Exercise prompt:
Word for word, set down the lines from the one that contains "Instruction: Bookmark page with the star icon" through the final line of the data; no pictures belong in the copy.
=== Provided data ===
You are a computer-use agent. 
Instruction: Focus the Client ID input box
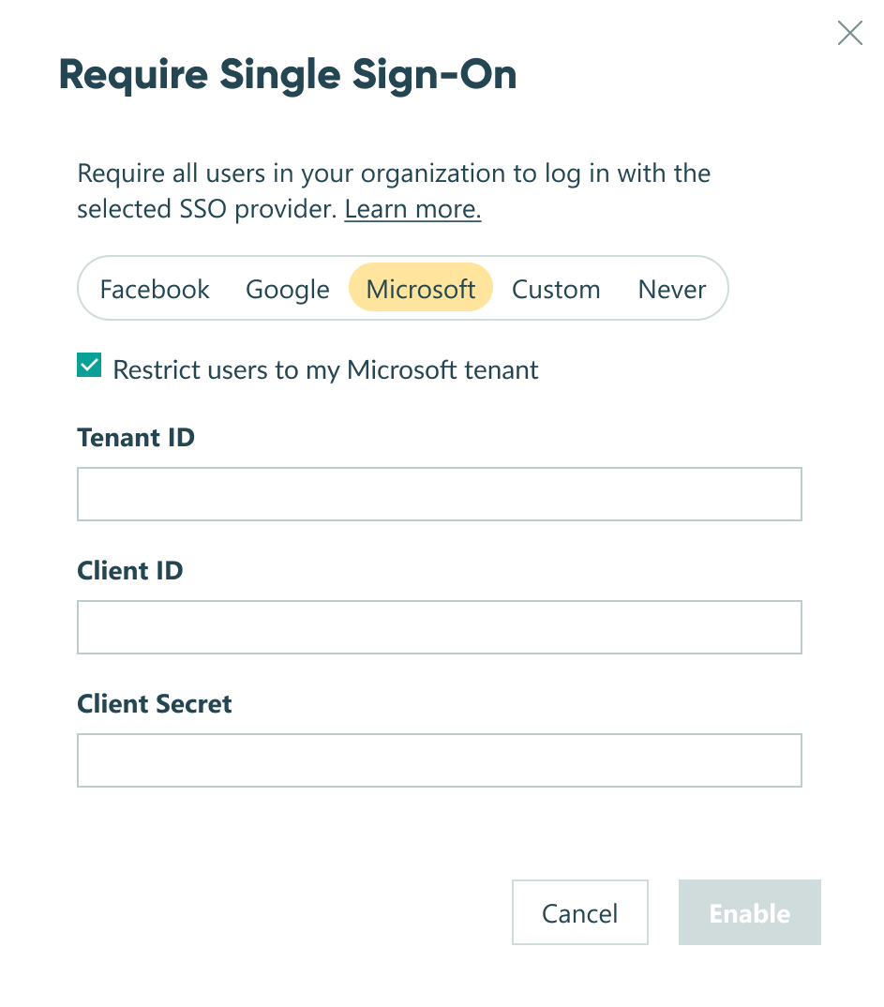pyautogui.click(x=438, y=626)
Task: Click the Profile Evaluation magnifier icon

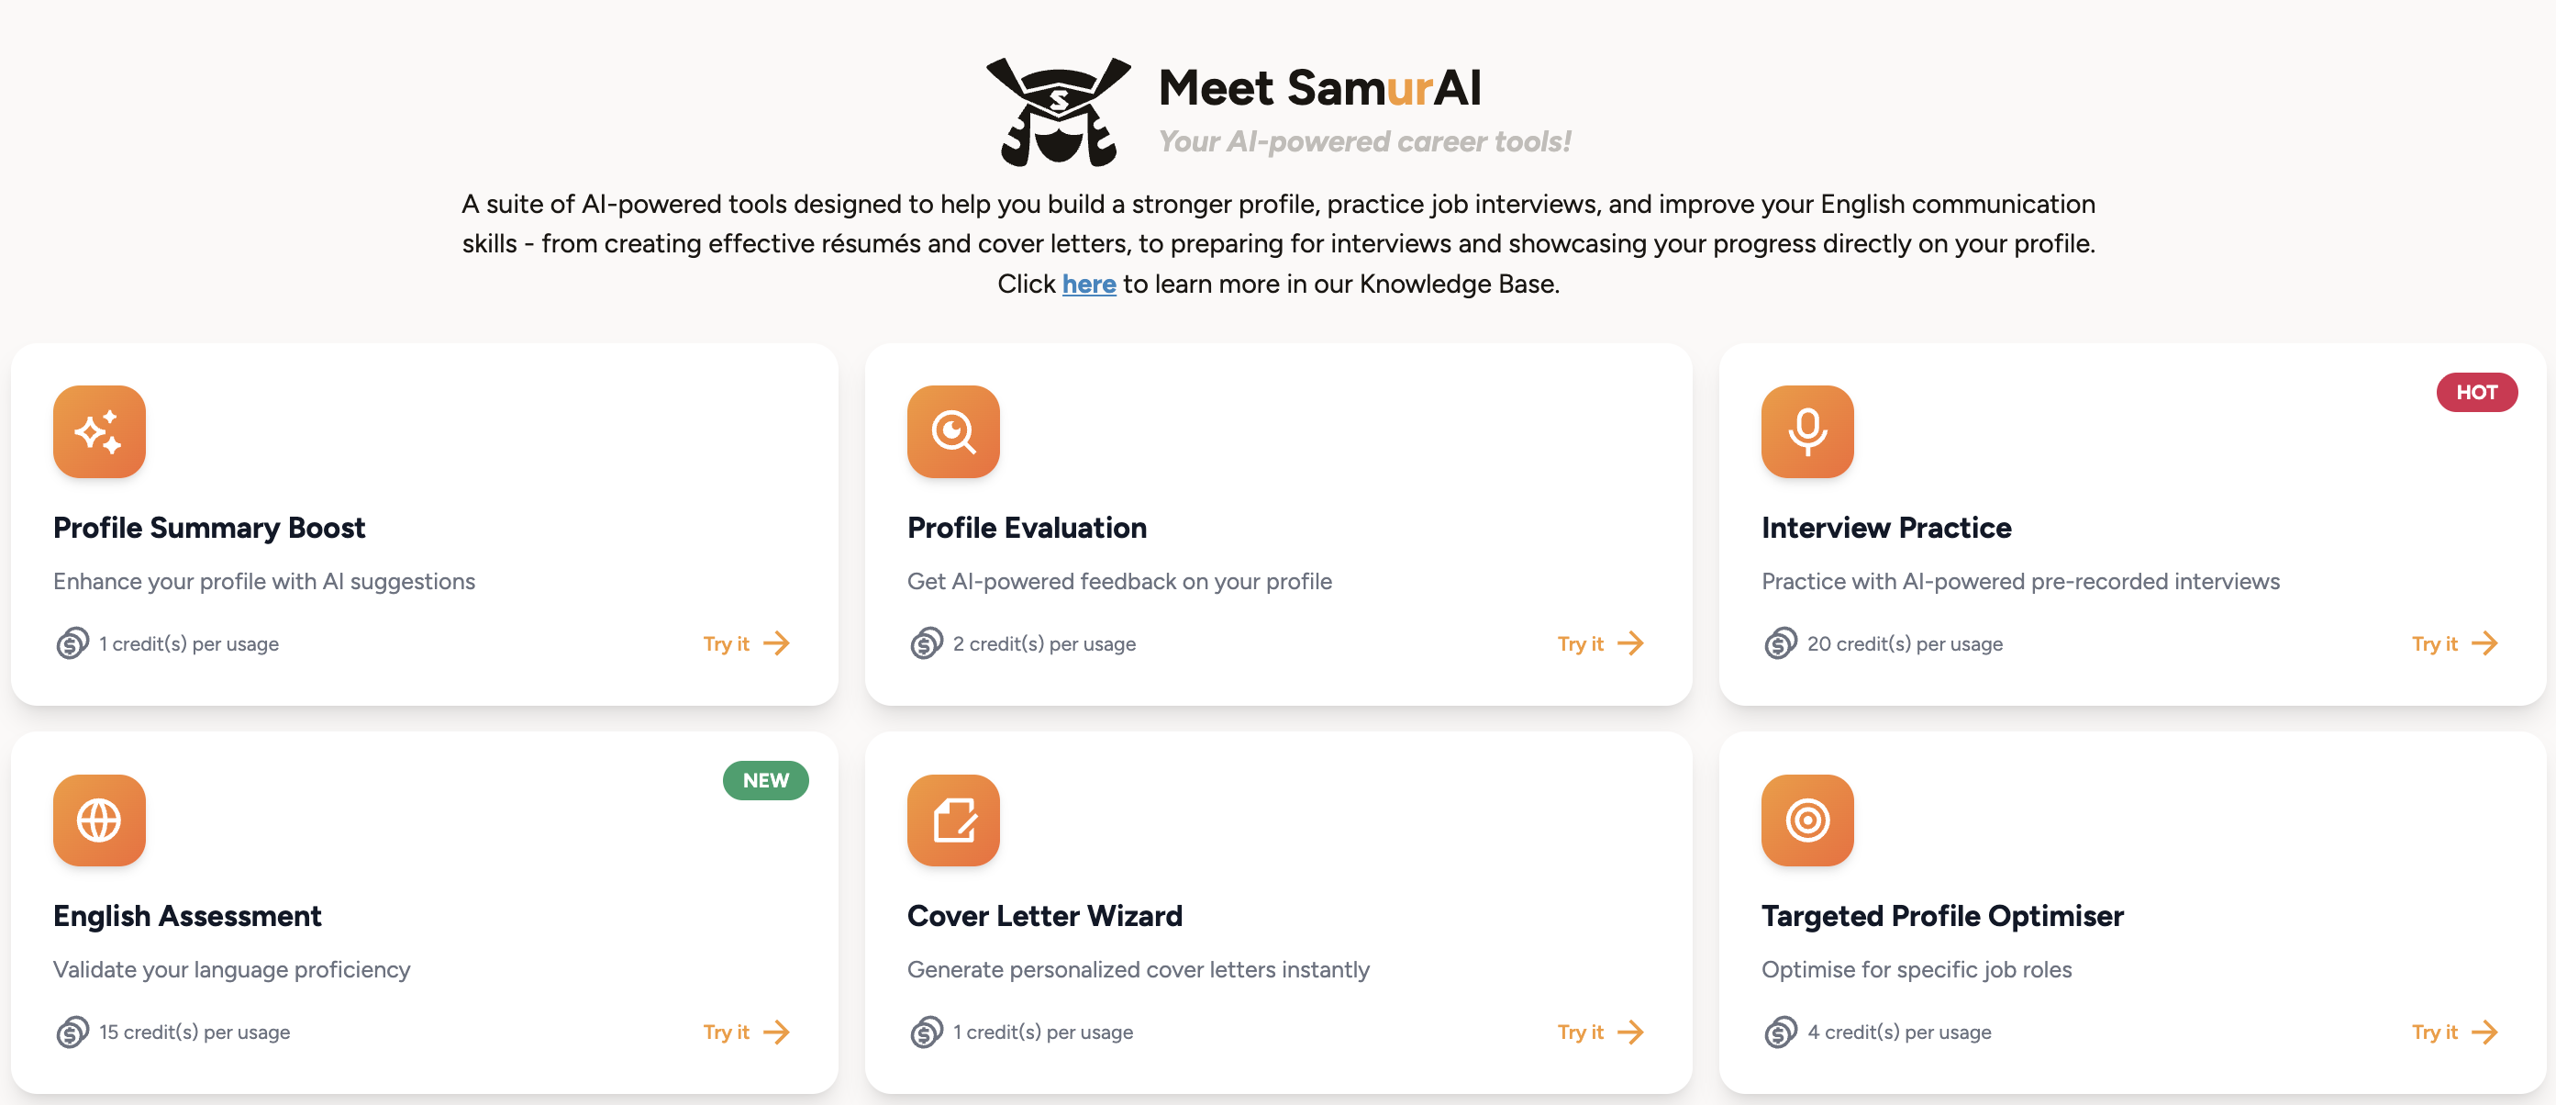Action: click(953, 432)
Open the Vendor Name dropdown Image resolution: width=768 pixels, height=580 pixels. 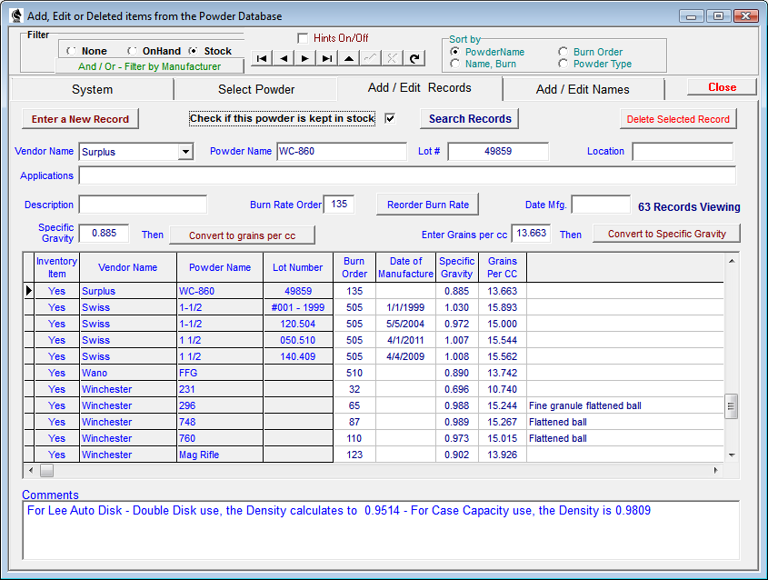185,152
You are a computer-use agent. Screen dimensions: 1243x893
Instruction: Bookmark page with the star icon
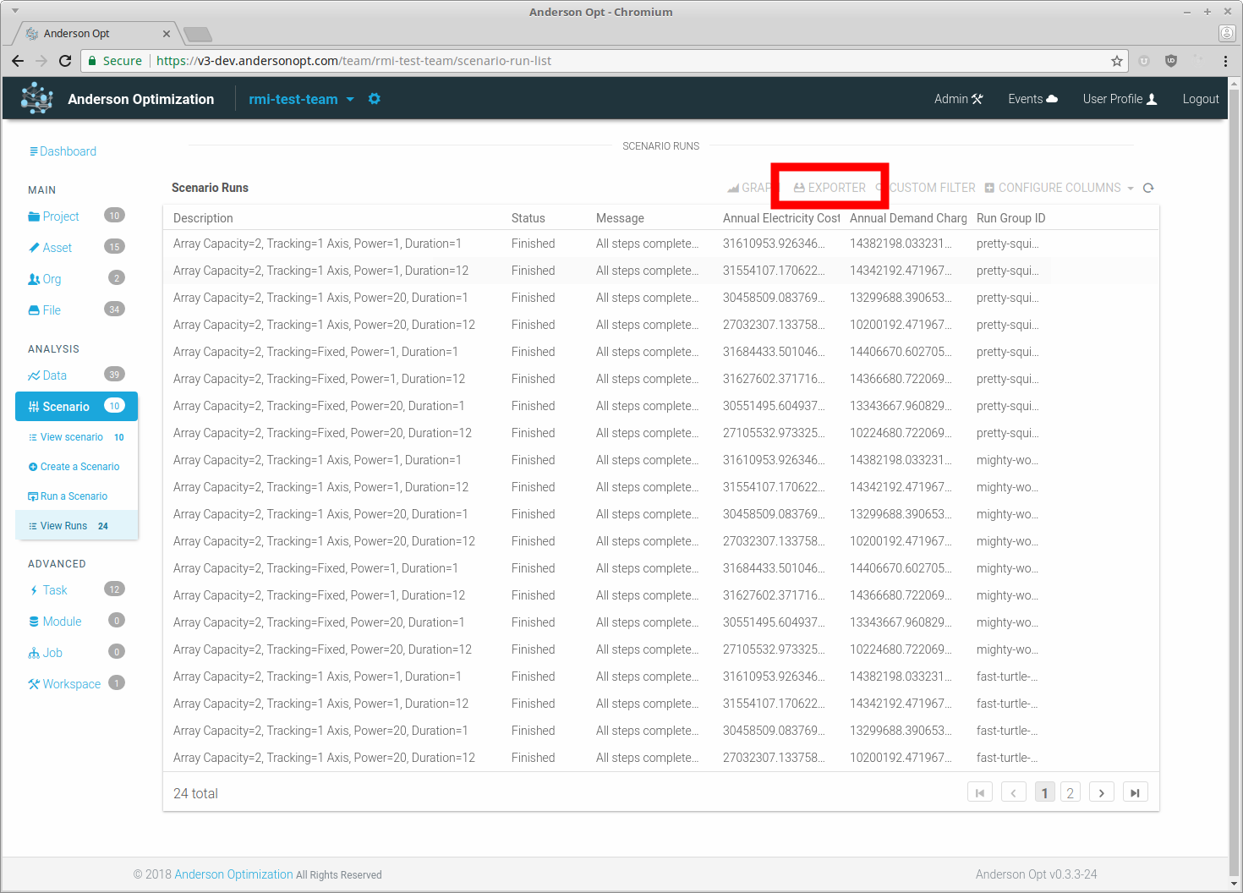coord(1116,61)
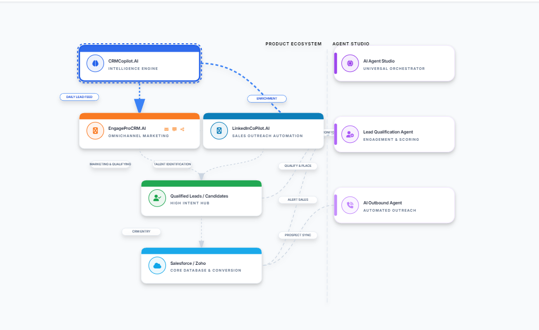Click the purple chip icon for AI Agent Studio

350,64
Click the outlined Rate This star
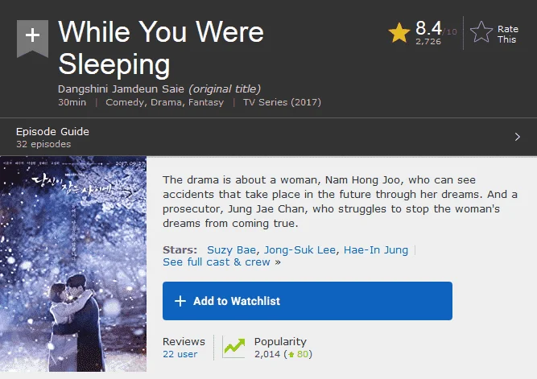Viewport: 537px width, 379px height. [x=481, y=32]
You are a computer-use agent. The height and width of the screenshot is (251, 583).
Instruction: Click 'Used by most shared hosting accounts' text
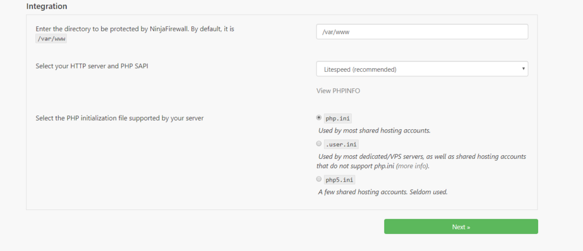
===
Answer to this task:
Instruction: Bookmark page with the star icon
coord(1116,61)
Click the purple chip icon for AI Agent Studio

350,64
Click the outlined Rate This star
Viewport: 537px width, 379px height. [x=481, y=32]
You are a computer-use agent. The height and width of the screenshot is (251, 583).
Instruction: Click 'Used by most shared hosting accounts' text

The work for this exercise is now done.